OpenAI Assistants API vs LangChain: Which Is Production-Ready?

A side-by-side build of the same task in OpenAI Assistants and LangChain. Honest take on which is actually safer for production agents.

OpenAI's Assistants API promised "agents without the framework". Two years in, here's what actually works at scale.

Same task built twice

We built a "research a company and email a summary" agent in both. OpenAI Assistants: ~50 lines including thread + run management. LangChain (with LangGraph): ~120 lines.

OpenAI's wins on brevity. LangChain wins on every production concern: state durability, retries, observability, model swapping.

Vendor lock-in

OpenAI Assistants: total.
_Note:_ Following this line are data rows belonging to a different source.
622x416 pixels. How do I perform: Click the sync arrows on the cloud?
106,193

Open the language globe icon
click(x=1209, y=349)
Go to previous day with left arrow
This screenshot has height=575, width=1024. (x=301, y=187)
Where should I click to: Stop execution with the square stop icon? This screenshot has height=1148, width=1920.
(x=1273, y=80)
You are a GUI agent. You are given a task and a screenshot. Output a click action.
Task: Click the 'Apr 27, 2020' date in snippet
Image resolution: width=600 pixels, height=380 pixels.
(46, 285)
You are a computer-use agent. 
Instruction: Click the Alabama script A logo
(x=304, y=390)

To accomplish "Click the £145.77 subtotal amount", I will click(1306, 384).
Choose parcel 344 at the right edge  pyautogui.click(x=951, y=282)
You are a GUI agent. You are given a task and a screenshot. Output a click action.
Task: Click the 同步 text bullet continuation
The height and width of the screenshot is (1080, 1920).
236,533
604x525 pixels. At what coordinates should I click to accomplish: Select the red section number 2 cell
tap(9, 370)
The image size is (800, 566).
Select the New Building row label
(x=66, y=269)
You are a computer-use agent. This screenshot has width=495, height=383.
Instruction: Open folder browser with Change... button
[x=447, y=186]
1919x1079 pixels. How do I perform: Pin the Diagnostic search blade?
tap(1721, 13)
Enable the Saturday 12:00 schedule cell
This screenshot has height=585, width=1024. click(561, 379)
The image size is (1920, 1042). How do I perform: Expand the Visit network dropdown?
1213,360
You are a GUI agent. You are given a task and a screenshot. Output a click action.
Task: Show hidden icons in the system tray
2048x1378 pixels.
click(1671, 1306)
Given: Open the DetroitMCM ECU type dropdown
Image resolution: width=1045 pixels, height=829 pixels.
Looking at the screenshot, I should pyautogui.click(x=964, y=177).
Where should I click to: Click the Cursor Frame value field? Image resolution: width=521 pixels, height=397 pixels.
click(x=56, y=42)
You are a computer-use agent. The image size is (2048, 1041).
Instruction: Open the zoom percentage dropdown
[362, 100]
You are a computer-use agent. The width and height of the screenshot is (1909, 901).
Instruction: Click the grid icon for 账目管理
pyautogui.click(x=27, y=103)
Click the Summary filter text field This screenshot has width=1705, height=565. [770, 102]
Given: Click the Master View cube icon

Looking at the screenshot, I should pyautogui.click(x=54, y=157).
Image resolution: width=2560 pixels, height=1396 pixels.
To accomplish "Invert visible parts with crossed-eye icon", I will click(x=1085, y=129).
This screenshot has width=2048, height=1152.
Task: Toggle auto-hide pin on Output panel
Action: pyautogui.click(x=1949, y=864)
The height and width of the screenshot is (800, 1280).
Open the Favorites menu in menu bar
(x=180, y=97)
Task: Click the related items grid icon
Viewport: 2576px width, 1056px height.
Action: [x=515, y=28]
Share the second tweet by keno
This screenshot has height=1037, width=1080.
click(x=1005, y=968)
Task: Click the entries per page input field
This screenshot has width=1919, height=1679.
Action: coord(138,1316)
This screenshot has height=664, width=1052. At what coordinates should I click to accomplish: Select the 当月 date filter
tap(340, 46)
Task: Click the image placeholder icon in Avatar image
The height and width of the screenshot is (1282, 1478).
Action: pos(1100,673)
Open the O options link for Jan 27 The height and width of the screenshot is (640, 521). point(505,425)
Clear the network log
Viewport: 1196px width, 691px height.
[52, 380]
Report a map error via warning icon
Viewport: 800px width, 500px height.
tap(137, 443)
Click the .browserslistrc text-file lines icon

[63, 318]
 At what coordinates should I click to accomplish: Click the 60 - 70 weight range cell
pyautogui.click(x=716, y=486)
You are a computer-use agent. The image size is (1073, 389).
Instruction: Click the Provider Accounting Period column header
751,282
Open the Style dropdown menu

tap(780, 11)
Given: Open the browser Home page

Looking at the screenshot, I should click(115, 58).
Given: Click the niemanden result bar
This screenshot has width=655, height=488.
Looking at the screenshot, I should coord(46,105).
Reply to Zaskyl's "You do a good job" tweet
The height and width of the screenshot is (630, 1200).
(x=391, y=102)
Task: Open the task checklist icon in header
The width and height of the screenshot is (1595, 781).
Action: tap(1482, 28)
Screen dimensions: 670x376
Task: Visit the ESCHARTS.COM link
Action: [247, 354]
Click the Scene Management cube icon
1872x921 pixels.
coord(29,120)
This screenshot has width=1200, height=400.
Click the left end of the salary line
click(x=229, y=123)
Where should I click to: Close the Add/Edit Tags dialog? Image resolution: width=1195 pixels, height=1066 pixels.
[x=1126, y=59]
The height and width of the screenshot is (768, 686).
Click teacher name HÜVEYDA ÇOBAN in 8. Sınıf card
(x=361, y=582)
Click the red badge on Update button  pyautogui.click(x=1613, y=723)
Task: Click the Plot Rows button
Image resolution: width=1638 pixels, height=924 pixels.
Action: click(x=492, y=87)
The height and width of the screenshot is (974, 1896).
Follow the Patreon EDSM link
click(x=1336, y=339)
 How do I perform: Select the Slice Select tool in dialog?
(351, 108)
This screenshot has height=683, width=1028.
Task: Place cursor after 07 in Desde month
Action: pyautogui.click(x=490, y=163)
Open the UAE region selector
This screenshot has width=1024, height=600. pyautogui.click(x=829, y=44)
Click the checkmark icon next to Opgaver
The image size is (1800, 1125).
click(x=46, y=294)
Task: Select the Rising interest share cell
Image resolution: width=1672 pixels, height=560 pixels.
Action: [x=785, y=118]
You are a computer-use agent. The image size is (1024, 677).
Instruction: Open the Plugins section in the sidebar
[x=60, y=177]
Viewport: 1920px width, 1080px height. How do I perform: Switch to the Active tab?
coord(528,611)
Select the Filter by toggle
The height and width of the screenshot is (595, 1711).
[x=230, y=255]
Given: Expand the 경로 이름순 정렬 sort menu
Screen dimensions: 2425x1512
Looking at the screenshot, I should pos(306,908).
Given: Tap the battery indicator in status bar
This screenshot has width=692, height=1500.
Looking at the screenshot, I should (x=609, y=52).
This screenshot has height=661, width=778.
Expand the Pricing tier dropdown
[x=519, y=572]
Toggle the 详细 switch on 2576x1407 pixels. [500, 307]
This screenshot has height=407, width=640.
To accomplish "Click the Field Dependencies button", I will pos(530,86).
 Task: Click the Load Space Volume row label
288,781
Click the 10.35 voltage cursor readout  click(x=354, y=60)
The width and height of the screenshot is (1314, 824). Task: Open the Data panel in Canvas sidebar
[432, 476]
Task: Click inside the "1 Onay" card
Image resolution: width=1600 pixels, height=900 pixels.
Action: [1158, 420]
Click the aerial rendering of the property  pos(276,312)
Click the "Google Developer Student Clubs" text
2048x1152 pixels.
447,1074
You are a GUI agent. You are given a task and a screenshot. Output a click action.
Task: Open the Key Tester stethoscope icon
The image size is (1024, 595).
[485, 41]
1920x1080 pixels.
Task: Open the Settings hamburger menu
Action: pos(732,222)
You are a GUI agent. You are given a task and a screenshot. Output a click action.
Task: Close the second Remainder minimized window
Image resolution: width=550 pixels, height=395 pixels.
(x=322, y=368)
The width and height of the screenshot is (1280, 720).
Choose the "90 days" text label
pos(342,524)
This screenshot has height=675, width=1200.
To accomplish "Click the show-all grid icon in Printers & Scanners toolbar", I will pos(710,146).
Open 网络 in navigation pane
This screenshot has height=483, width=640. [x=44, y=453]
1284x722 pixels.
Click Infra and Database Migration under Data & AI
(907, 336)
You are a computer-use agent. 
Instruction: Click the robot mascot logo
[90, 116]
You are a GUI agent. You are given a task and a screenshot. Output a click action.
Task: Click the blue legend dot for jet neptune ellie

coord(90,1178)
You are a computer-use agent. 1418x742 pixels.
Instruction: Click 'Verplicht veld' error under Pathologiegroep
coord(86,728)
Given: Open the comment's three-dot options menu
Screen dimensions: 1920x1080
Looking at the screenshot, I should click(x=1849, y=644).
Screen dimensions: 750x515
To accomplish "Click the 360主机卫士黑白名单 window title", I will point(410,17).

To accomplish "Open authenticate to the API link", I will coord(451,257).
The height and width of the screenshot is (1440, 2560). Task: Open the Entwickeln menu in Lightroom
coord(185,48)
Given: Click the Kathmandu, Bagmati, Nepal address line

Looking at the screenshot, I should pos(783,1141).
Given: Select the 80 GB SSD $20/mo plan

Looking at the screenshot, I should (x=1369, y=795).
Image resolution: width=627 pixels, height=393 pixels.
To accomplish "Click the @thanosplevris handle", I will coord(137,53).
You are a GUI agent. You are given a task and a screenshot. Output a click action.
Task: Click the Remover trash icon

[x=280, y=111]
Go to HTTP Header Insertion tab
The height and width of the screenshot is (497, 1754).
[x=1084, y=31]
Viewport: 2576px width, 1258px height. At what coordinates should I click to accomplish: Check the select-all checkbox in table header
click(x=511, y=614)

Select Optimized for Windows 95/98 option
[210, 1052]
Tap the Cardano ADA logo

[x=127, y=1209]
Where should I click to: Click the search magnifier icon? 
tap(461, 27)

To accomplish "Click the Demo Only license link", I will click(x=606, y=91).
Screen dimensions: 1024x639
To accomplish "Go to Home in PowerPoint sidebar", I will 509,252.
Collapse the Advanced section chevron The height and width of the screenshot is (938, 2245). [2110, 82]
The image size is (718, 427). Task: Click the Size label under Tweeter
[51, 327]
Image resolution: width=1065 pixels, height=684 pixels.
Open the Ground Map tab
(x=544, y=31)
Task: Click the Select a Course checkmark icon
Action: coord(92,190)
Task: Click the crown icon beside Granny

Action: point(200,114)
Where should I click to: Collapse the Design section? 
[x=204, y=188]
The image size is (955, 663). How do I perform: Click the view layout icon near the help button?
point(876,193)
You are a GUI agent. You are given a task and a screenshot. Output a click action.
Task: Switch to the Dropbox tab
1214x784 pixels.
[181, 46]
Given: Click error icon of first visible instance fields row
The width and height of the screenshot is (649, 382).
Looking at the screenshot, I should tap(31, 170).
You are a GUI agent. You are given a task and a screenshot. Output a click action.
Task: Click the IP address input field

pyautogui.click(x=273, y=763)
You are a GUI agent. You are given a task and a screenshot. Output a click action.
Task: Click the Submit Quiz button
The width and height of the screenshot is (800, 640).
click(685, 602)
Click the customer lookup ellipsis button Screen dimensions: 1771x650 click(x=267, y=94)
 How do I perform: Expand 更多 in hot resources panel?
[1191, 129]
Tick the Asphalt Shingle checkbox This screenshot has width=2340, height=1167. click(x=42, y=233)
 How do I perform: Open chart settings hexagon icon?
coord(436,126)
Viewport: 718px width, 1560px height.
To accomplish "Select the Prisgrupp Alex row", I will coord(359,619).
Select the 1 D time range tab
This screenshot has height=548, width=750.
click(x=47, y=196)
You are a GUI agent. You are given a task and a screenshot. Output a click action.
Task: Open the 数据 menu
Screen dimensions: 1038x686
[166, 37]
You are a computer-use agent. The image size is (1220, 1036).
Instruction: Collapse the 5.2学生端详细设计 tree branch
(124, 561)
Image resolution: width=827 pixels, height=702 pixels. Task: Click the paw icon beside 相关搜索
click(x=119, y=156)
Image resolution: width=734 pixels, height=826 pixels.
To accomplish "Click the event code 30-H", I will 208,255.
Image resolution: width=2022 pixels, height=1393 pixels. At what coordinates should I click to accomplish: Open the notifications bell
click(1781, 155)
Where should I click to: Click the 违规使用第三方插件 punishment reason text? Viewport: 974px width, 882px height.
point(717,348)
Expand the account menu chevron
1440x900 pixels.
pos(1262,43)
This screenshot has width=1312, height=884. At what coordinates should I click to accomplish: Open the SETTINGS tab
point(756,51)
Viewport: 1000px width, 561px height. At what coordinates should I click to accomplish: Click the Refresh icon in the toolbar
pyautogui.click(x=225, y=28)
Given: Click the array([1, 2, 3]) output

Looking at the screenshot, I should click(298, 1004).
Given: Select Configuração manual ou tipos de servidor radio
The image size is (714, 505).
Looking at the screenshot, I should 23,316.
Your agent's reasoning history lives in OpenAI's threads. Switching to Claude or local models requires a full rewrite.

LangChain: minimal. Swap LLMs by changing one line. Run open-source models for non-critical paths. Tested with GPT-4o, Claude, Gemini, Llama.

Observability

OpenAI Assistants: minimal logs, no per-step replay. LangSmith (LangChain): full trace of every node, token count, latency, errors. For production debugging this is the difference between fixing a bug in 10 minutes vs 3 days.

Cost

OpenAI Assistants quietly stores embeddings for retrieval. We've seen $400/mo surprise bills from a 1GB file_search index that no one knew was billable. LangChain forces you to wire retrieval yourself — annoying upfront, transparent forever.

Recommendation

Prototype in OpenAI Assistants — fast to ship, easy to demo. Production in LangChain or LangGraph — control, transparency, no surprise bills.

We've migrated 4 client projects from Assistants → LangGraph in the past quarter. Every one ended up cheaper and more debuggable.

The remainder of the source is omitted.